Monday, 27 May 2013

Clarity is a feeling

When I began writing poetry in earnest, and my efforts were scrutinized by others, one comment stood out from the rest. Robert Berold, editor of New Coin at the time, after reading some of my poems, simply muttered "Cerebral".



Having one foot in the academic world, and the other in business, I realize more fully that cerebral means neither intelligent nor effective. It means that your sixth chakra is working at the expense of the others.

For better or worse I was born with a strong instinct for clarity. This is not an easy instinct to practise. It estranged me form my parents, took me away from my spiritual tribe, journeyed me through other spiritual tribes and has eventually brought me to a place of peace, where I can practise this instinct with conviction and commitment.

The question "What do you mean?" quickly brings a conversation to bafflement unless the participants have put a fair amount of cerebral activity into their homework of self- knowledge and knowledge of the world.

If you want to know anything about anything you have to think at least a little and reflect on your experience.

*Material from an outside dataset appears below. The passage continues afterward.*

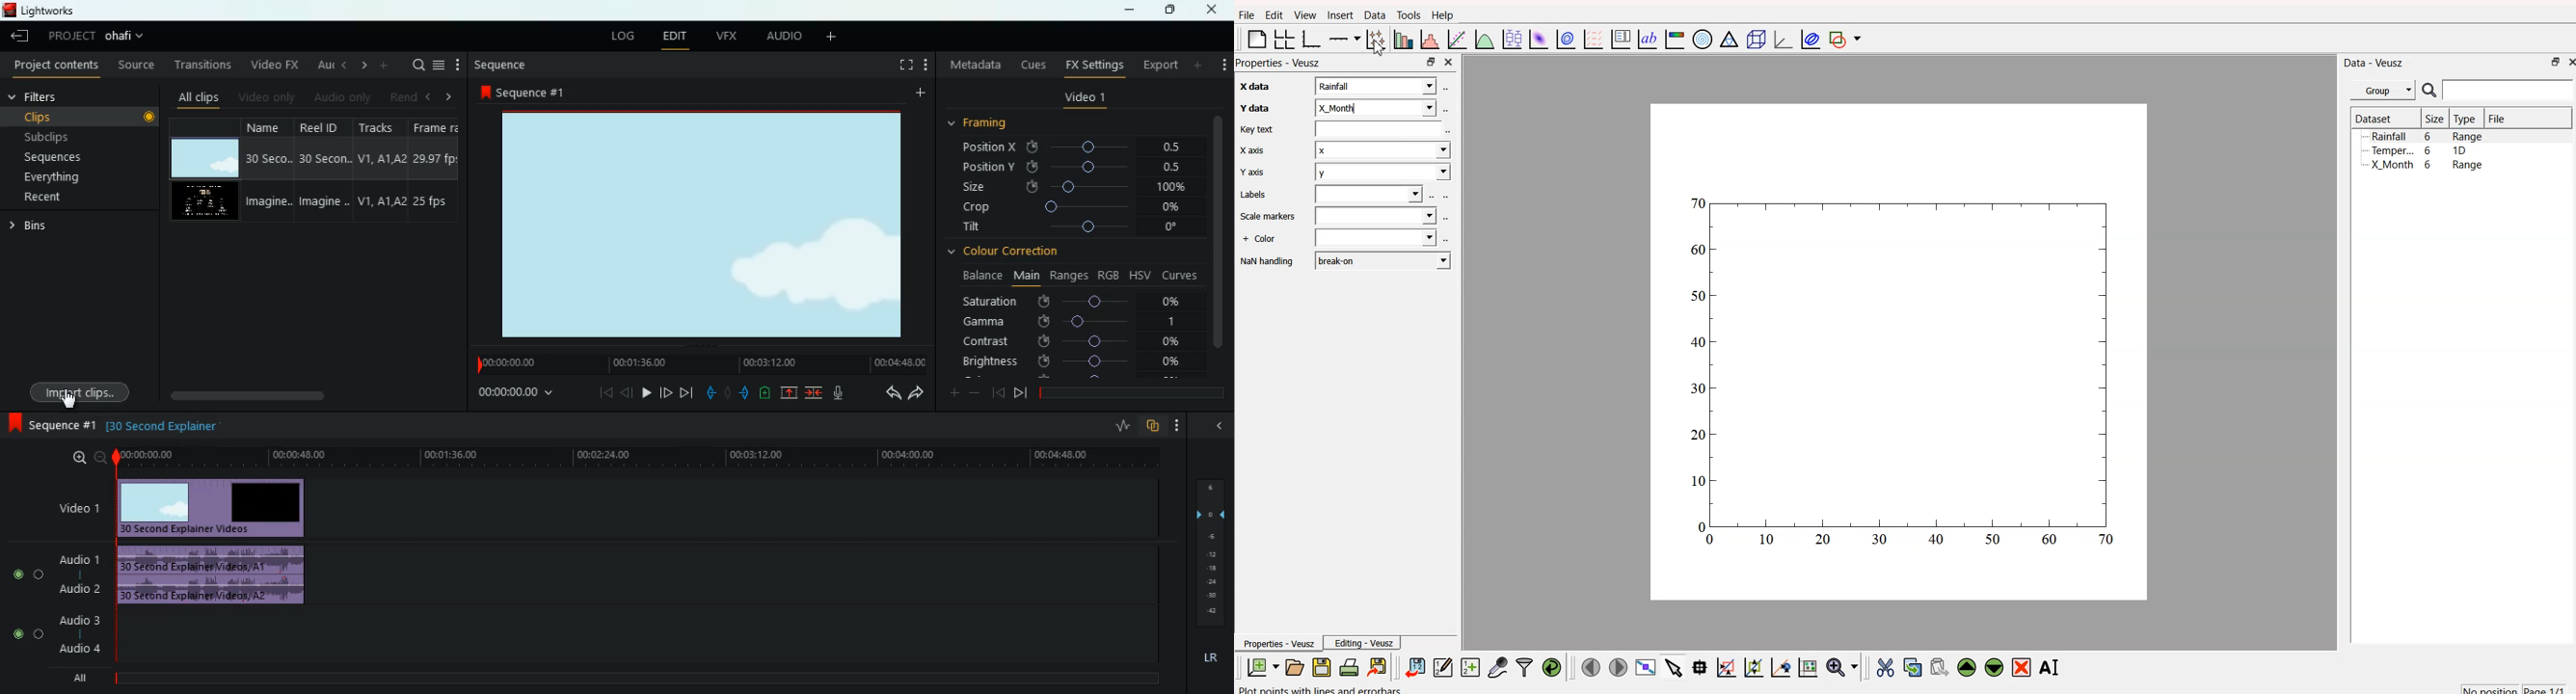 This screenshot has width=2576, height=700. What do you see at coordinates (979, 276) in the screenshot?
I see `balance` at bounding box center [979, 276].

When you reflect on experience, you create patterns of increasingly aware emotions. As humans we're far more emotional than cerebral, and as a species that's our downfall, because we believe that we're more cerebral than emotional. We're quick to protect individualism, integrity and dignity without doing enough personal scrutiny. We're quick to group, without putting enough energy of insight into group awareness.

We feel, spontaneously. We are aware, spontaneously. Thinking is a choice. We can pilot a way through emotions, choosing where to go and where we refuse to go.

Clarity involves congruence, assonance, agreement, co-operation, kindness and courtesy. You can't say that my clarity is better than yours. A clear word is like a two-edged sword. It will divide as well as create recognition, respect and reciprocity.

To reason is not merely to invoke the rules of logic. Reasoning involves the seat of response, the deepest and most resounding emotions a human is capable of, instinctive and enduring.

Reasoning, in its simplest sense, is thinking with all your heart. It's a meeting point between deliberate thoughtfulness and conscious emotion at the junction where decision is made possible by this exciting confluence of energy.

I love the feeling of reasoning, and I have found myself to be quite alone in this. I expected that in the academic sphere I would find similar intentionality in others, but indeed that experience eluded me more than not.

I am no mountaineer, but I would use the metaphor of having reasoned something through to a satisfactory conclusion as being similar to reaching the summit. Enjoy the view, bask if you wish, but you know that there are so many more to attempt.

There is no conquering of the self. There is no end to stirrings that emanate from the actvity of the imagination, the plight of humanity, the story of this planet, the jumbled emotions of the individual soul.

"Are we clear?" the master-sergeant shouts into the face of the recruit. The recruit knows what the answer has to be.

The living God asks the same question, in a different but no less challenging tone.

Responding is one thing, wording your response another. The link between these is another thread of clarity.